Registered: 08/19/09
Posts: 31
Loc: Minnesota
I kind of get why I feel alienated so many times when I am here at this site. I guess I still see myself more as a victim than as a survivor. I admire so many of you for the progress you have made. A little envious sometimes too. It just seems beyond my reach, unimaginable.

#321834 - 02/11/10 09:18 PM Re: still a victim [Re: Brett Jay]
Geeders Offline

Registered: 09/03/08
Posts: 1901
Loc: Peterborough, Ontario, Canada
Brett Jay:

Two years ago I could have said the same thing. Hell, I DID say the same thing. I was still in hiding, feeling like it was my fault, that it felt good, that my body reacted. All that and it was my fault. Victimized. and then someone taught me to think it out differently. Not like the perp wanted me to think. Like it really was. I was 13. In grade 8 for Christ's sake. My fault? I don't think that way anymore. It was never my fault.

But like you I thought that kind of thinking was unattainable. I waited another 6 months to enter therapy where I learned that the new way of thinking was really the right way of thinking. I was the kid. He was the adult. Period.

If you were an adult when it happened, and could not consent, its assault. Period.

Give it some time. Therapy helps if you have access. Put your questions out here for answers from those who understand it as well as you do. Give it time. The fact that you're even here shows new thinking. Hang in there.


My name is Jim
WoR Mysthaven 2008, Level 2 WoR Alta 2009, Kirkridge 2010, 2011, Oprah 200 men

#321840 - 02/11/10 09:50 PM Re: still a victim [Re: Geeders]
jls Offline

Registered: 03/06/09
Posts: 1142
For years after I had a very hard time with seeing myself as the kid in an abusive situation. Instead I viewed it as me being a "partner" in the abuse rather than the victim, oxymoronic as that sounds. I think part of this came from being a survivor of abuse in adolescence, which has its challenges, since unlike little kids, when stuff like this happens to us in our teens our mental and physical development works against us as we tend to blame ourselves based on our supposed maturity.

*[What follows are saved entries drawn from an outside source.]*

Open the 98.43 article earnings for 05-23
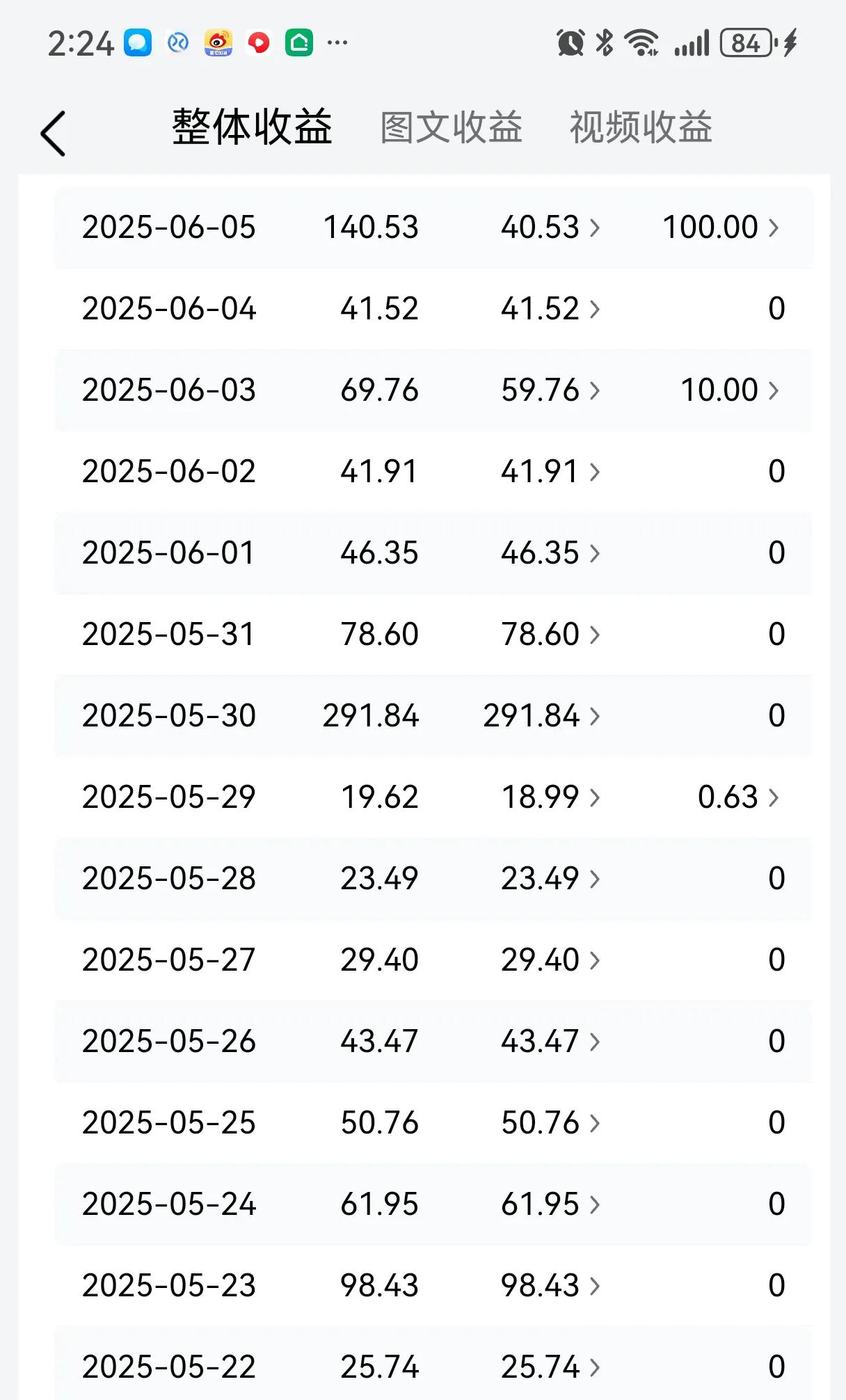Image resolution: width=846 pixels, height=1400 pixels. [550, 1286]
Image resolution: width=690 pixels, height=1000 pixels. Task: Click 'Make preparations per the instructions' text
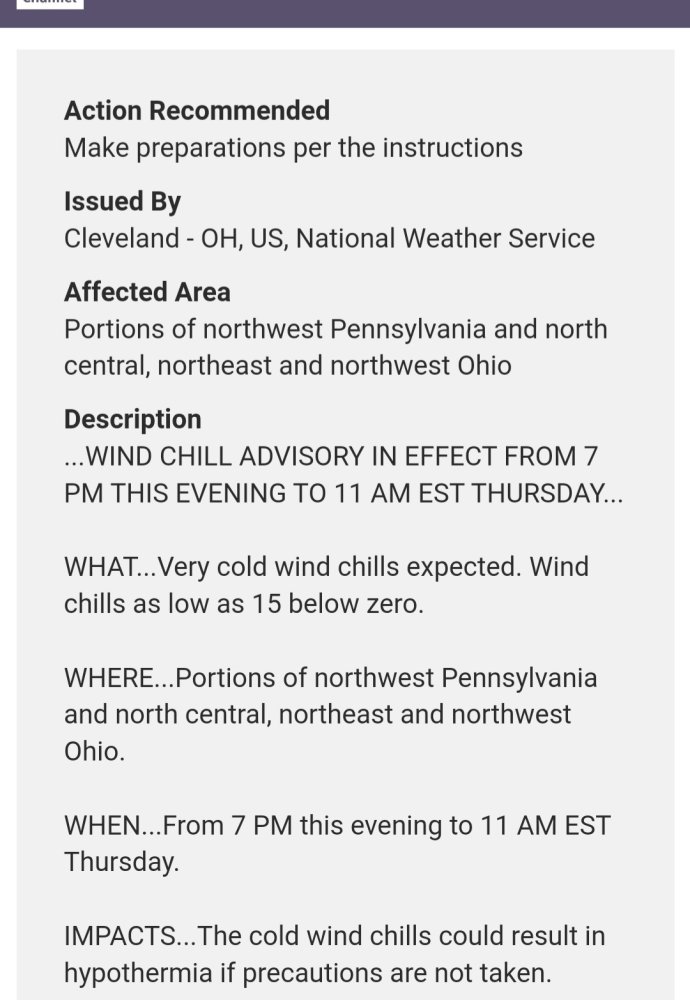(x=293, y=148)
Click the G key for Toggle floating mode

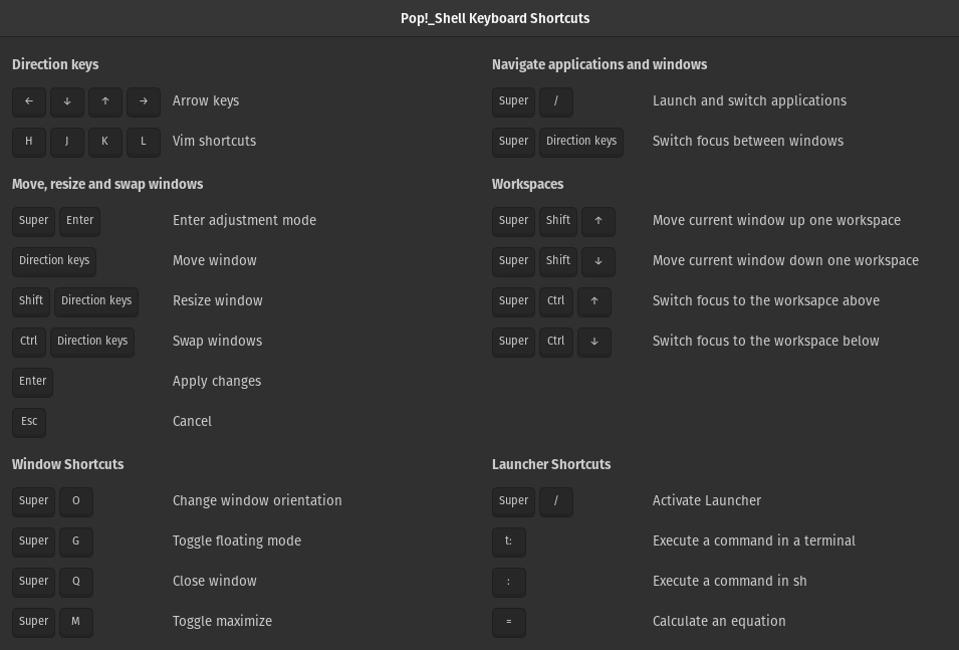pos(76,541)
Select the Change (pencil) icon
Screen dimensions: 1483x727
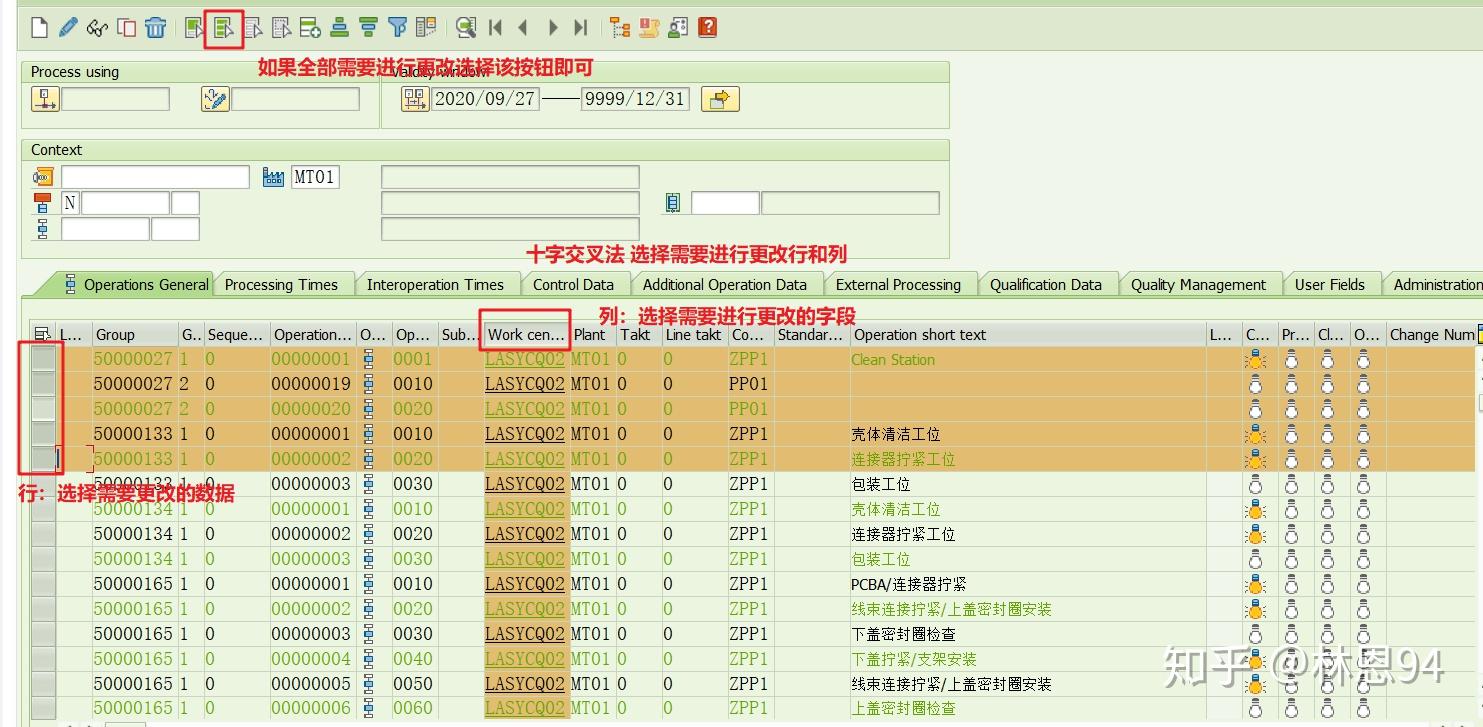66,27
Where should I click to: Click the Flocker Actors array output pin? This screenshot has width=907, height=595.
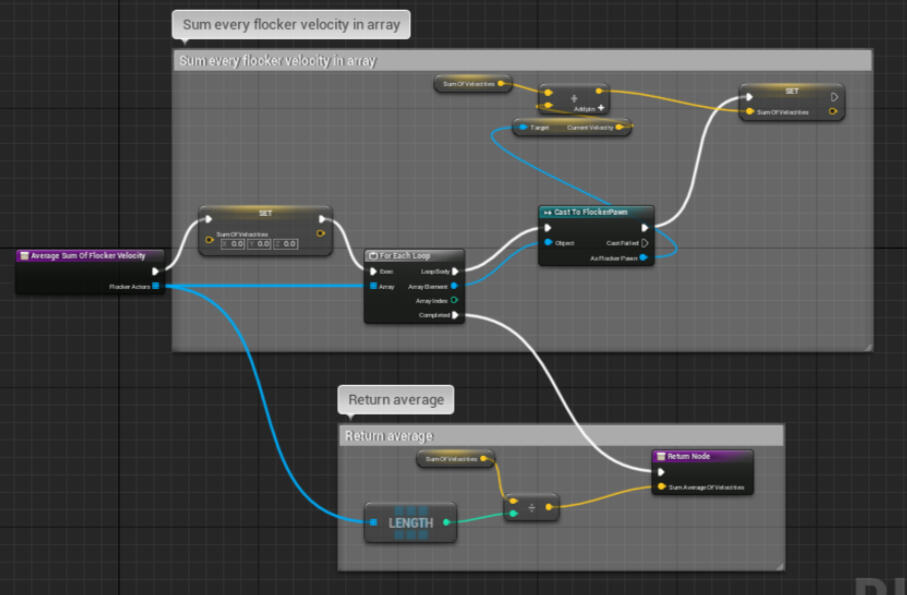pos(157,287)
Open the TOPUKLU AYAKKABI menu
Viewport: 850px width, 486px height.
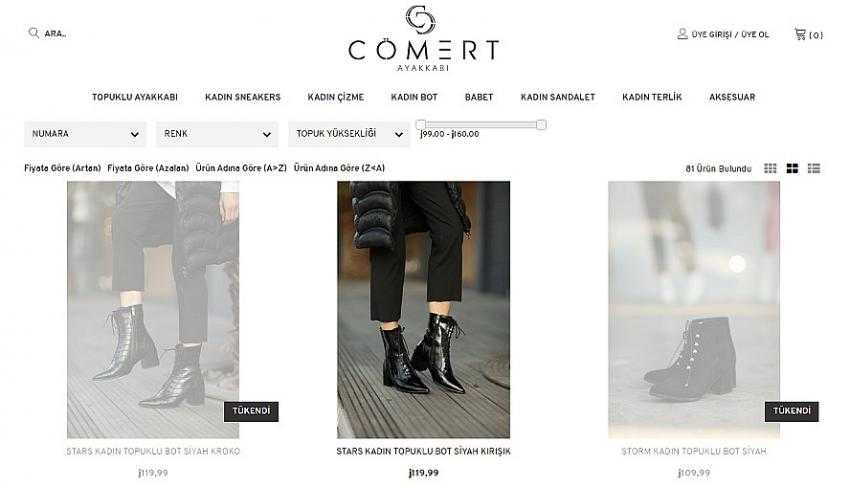[134, 97]
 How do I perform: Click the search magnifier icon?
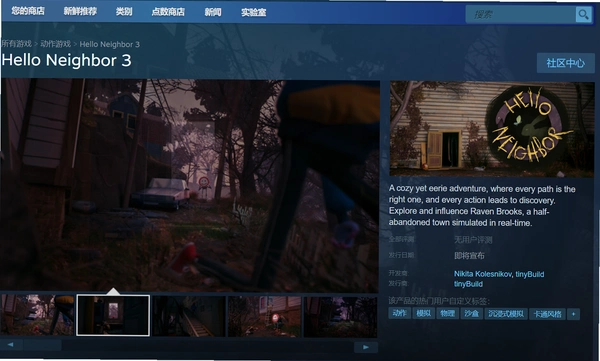point(583,15)
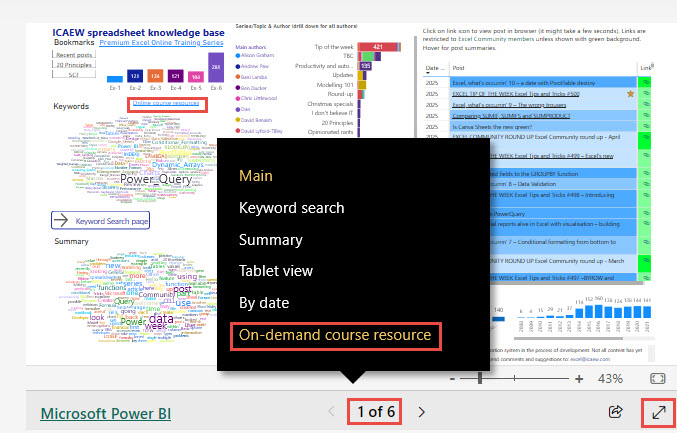Go to next report page arrow
677x433 pixels.
point(422,411)
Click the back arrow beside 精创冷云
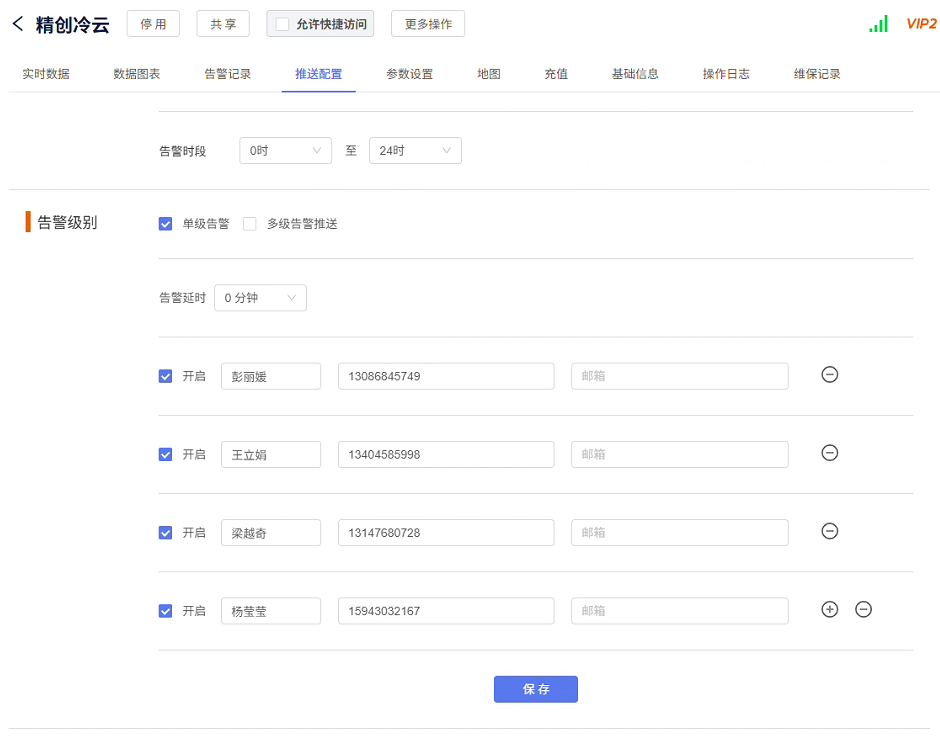This screenshot has width=940, height=738. click(17, 24)
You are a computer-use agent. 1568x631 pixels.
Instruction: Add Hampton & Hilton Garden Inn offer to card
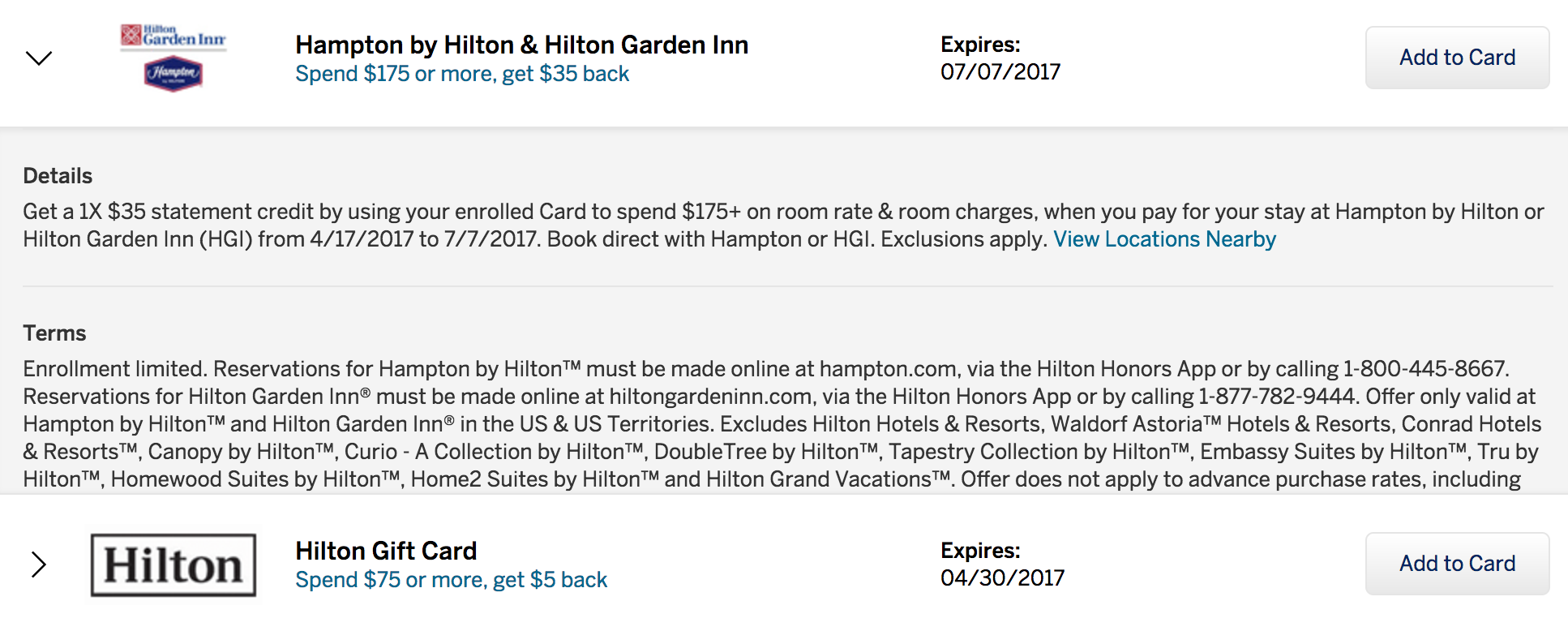point(1457,58)
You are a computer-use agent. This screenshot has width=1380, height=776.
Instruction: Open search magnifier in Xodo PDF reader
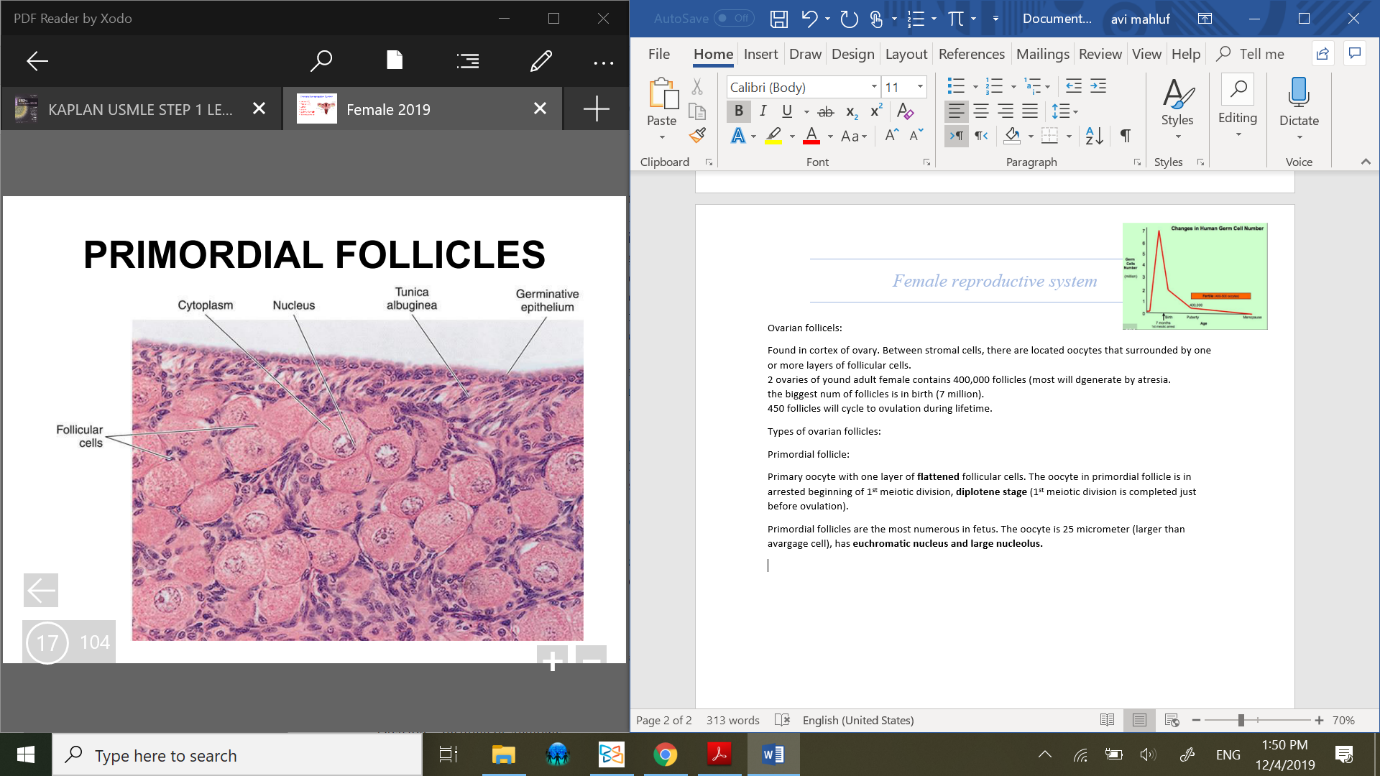(321, 61)
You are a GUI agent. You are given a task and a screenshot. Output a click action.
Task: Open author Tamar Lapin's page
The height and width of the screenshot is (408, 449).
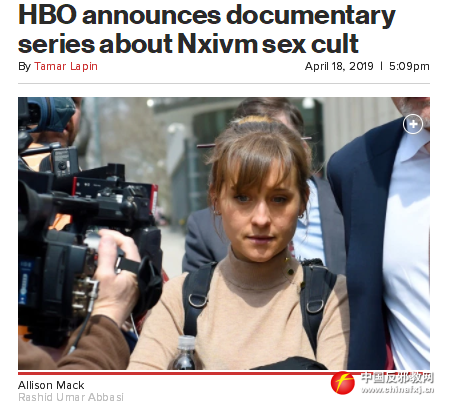[66, 66]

In any case, one thing that has helped me is to ask myself why would men more than twice my age at the time have a sexual interest in an underage teenage boy? Conversely, as an adult approaching middle age, would such behaviour be appropriate on my part? The answer is an unequivical, revolting no. With this answer in hand I am able to accept that what was done to me was beyond reproach. In this way I am able to give myself a break and accept myself as a survivor.

Love is better than anger. Hope is better than fear. Optimism is better than despair. So let us be loving, hopeful and optimistic. And we’ll change the world.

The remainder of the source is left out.